Au XVIIe siècle, le curé Thiers signalait la superstition, encore courante en Belgique, et qui a été constatée dès le moyen âge, de ne pas filer depuis le mercredi de la semaine sainte jusqu'au jour de Pâques, dans la crainte de filer des cordes pour lier Notre-Seigneur. En Suède, on ne file pas pendant la semaine de la Passion.
Dans la Montagne-Noire, c'est s'exposer à des malheurs que de filer du chanvre ou du coton pendant la semaine de Noël. Dans le nord de l'Écosse et en Danemark, rien ne doit tourner en rond de Noël au premier de l'an: les oies réussiraient mal ou la charrue se briserait. En Suisse, le vent emportera le toit de la maison où l'on aura filé la veille de Noël. En Belgique, il ne faut pas laisser apercevoir aux arbres un rouet pendant cette nuit, ils n'auraient pas de fruits l'année suivante.
En Écosse, sous aucun prétexte, le rouet ne peut être alors porté d'une maison dans une autre. Au pays d'Enhaut (Suisse romande), on répète encore aux fileuses qu'il faut que leur quenouille soit finie pour la veille de Noël, et qu'elles aient soin «de la réduire» derrière les cheminées, sinon la «Tsaôthe vidhe», vieille sorcière qui se promène les derniers jours de l'année sur un cheval aveugle, viendra, l'an qui suit, emmêler les étoupes d'une façon inextricable. Dans la première moitié de ce siècle, en maints villages dans les Alpes, on avait soin de cacher, la veille de Noël, toutes les quenouilles, par crainte des maléfices de ce mauvais génie.
La filerie est prohibée, en certaines parties de l'Écosse, entre Noël et la Chandeleur. En Poitou, la messe de minuit ne doit point surprendre les ménagères avant que leur poupion de filasse ne soit entièrement en oeuvre; leurs compagnes en saliraient le restant ou y mettraient des choses difficiles à démêler.

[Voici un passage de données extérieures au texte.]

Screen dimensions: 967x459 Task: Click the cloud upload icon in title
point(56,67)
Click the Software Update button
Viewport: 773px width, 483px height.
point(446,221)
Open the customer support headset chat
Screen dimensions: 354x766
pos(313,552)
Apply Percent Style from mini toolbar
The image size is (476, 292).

Dans l'Yonne, les enfants de la femme qui file le jour de la Saint-Paul, courent risque de devenir mal portants, et ses poules d'avoir les pattes tordues. En Belgique on craint, en ne chômant pas le jour de la Saint-Saturnin, que les bêtes ovines n'aient le cou tors.
En Danemark, l'après-midi de la Saint-Martin est très observée par les fileuses qui racontent la légende de la revenante à la main enflammée.
Le paysans bretons sont persuadés que la nuit qui précède la Saint-André une fée très vieille descend par la cheminée pour voir si, aux approches de minuit, la ménagère est encore à travailler. Dans ce cas, la fée la gourmande en lui disant: «Êtes-vous encore à filer, c'est demain la Saint-André.»